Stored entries
++++++++++

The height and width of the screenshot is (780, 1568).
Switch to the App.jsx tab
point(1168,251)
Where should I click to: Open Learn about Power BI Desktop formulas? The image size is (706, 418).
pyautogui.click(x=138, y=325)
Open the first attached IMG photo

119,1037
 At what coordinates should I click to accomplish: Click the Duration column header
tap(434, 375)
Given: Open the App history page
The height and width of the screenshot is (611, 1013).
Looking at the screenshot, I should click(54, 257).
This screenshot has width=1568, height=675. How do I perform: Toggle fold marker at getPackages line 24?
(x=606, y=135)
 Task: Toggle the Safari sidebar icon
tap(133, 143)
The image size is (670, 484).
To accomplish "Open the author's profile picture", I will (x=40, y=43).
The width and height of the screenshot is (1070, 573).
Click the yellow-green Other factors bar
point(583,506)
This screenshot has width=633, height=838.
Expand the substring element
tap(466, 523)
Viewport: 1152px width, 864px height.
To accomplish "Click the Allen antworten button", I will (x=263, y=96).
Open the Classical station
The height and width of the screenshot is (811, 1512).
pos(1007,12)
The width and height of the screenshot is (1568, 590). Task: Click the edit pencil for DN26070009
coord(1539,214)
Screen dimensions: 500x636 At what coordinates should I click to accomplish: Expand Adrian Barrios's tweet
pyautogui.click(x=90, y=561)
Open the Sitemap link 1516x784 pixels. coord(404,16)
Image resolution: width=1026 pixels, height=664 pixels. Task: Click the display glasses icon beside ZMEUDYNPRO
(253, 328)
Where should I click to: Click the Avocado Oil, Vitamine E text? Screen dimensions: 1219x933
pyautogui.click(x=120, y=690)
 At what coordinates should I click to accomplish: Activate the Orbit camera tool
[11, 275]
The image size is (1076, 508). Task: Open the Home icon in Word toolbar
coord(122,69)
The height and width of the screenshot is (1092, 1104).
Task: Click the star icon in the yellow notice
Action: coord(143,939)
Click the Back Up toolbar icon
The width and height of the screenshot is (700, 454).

++++++++++

* _TASK STATEMENT_
Edit the records above, changing each "Where should I click to" to "Where do I click to", and write them out again with nothing else altered.

* _CORRECT OUTPUT_
The height and width of the screenshot is (780, 1568).
Switch to the App.jsx tab
point(1168,251)
Where do I click to: Open Learn about Power BI Desktop formulas? The image size is (706, 418).
pyautogui.click(x=138, y=325)
Open the first attached IMG photo

119,1037
 At what coordinates should I click to accomplish: Click the Duration column header
tap(434, 375)
Given: Open the App history page
The height and width of the screenshot is (611, 1013).
Looking at the screenshot, I should click(54, 257).
This screenshot has width=1568, height=675. How do I perform: Toggle fold marker at getPackages line 24?
(x=606, y=135)
 Task: Toggle the Safari sidebar icon
tap(133, 143)
The image size is (670, 484).
To accomplish "Open the author's profile picture", I will (x=40, y=43).
The width and height of the screenshot is (1070, 573).
Click the yellow-green Other factors bar
point(583,506)
This screenshot has width=633, height=838.
Expand the substring element
tap(466, 523)
Viewport: 1152px width, 864px height.
To accomplish "Click the Allen antworten button", I will (x=263, y=96).
Open the Classical station
The height and width of the screenshot is (811, 1512).
pos(1007,12)
The width and height of the screenshot is (1568, 590). Task: Click the edit pencil for DN26070009
coord(1539,214)
Screen dimensions: 500x636 At what coordinates should I click to accomplish: Expand Adrian Barrios's tweet
pyautogui.click(x=90, y=561)
Open the Sitemap link 1516x784 pixels. coord(404,16)
Image resolution: width=1026 pixels, height=664 pixels. Task: Click the display glasses icon beside ZMEUDYNPRO
(253, 328)
Where do I click to: Click the Avocado Oil, Vitamine E text? Screen dimensions: 1219x933
pyautogui.click(x=120, y=690)
 At what coordinates should I click to accomplish: Activate the Orbit camera tool
[11, 275]
The image size is (1076, 508). Task: Open the Home icon in Word toolbar
coord(122,69)
The height and width of the screenshot is (1092, 1104).
Task: Click the star icon in the yellow notice
Action: coord(143,939)
Click the Back Up toolbar icon
The width and height of the screenshot is (700, 454).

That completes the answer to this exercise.